Record list:
•••••

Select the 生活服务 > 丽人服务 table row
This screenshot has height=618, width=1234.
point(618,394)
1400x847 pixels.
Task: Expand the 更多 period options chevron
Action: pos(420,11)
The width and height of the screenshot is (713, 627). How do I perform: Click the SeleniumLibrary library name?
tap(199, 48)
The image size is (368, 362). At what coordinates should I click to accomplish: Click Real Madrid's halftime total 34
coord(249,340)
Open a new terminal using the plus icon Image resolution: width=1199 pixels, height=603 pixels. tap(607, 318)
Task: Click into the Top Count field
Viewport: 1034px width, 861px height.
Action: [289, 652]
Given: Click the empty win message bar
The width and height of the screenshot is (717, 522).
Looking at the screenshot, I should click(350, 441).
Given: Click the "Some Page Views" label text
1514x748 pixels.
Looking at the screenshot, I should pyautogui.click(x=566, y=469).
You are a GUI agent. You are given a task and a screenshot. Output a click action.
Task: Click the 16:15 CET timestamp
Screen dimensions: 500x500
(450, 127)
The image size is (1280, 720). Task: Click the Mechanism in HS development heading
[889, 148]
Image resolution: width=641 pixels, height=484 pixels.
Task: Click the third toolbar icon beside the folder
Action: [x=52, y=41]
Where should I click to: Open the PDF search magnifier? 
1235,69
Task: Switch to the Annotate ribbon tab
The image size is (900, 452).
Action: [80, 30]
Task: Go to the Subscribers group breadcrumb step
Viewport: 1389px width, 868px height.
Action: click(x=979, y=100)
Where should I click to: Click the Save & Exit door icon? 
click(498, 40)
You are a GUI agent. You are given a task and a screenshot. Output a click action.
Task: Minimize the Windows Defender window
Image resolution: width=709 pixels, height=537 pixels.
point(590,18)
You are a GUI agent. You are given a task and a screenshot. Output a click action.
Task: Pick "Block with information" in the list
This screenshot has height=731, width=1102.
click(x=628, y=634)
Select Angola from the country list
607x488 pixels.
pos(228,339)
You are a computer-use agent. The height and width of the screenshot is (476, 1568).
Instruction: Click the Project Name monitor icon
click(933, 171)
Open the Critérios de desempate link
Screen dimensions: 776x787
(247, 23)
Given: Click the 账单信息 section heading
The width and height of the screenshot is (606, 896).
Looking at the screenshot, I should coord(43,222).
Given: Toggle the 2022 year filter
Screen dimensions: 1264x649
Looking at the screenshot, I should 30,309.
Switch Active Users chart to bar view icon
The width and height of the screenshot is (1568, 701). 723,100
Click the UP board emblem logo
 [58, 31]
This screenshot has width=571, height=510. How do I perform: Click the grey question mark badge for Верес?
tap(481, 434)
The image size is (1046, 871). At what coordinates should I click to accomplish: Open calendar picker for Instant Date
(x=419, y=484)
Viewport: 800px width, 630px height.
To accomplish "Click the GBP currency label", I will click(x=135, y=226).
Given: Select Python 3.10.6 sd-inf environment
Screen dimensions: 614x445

•••••

Task objective: Convert the lines from the one containing "Where should I click to: Open" up to and including the one containing "Looking at the screenshot, I should coord(43,222)." into a Markdown table with the columns Seq and Text. Number each line in Seq and leave out blank lines.

Response to this task:
| Seq | Text |
|---|---|
| 1 | Where should I click to: Open the PDF search magnifier?  |
| 2 | 1235,69 |
| 3 | Task: Switch to the Annotate ribbon tab |
| 4 | The image size is (900, 452). |
| 5 | Action: [80, 30] |
| 6 | Task: Go to the Subscribers group breadcrumb step |
| 7 | Viewport: 1389px width, 868px height. |
| 8 | Action: click(x=979, y=100) |
| 9 | Where should I click to: Click the Save & Exit door icon?  |
| 10 | click(498, 40) |
| 11 | You are a GUI agent. You are given a task and a screenshot. Output a click action. |
| 12 | Task: Minimize the Windows Defender window |
| 13 | Image resolution: width=709 pixels, height=537 pixels. |
| 14 | point(590,18) |
| 15 | You are a GUI agent. You are given a task and a screenshot. Output a click action. |
| 16 | Task: Pick "Block with information" in the list |
| 17 | This screenshot has height=731, width=1102. |
| 18 | click(x=628, y=634) |
| 19 | Select Angola from the country list |
| 20 | 607x488 pixels. |
| 21 | pos(228,339) |
| 22 | You are a computer-use agent. The height and width of the screenshot is (476, 1568). |
| 23 | Instruction: Click the Project Name monitor icon |
| 24 | click(933, 171) |
| 25 | Open the Critérios de desempate link |
| 26 | Screen dimensions: 776x787 |
| 27 | (247, 23) |
| 28 | Given: Click the 账单信息 section heading |
| 29 | The width and height of the screenshot is (606, 896). |
| 30 | Looking at the screenshot, I should coord(43,222). |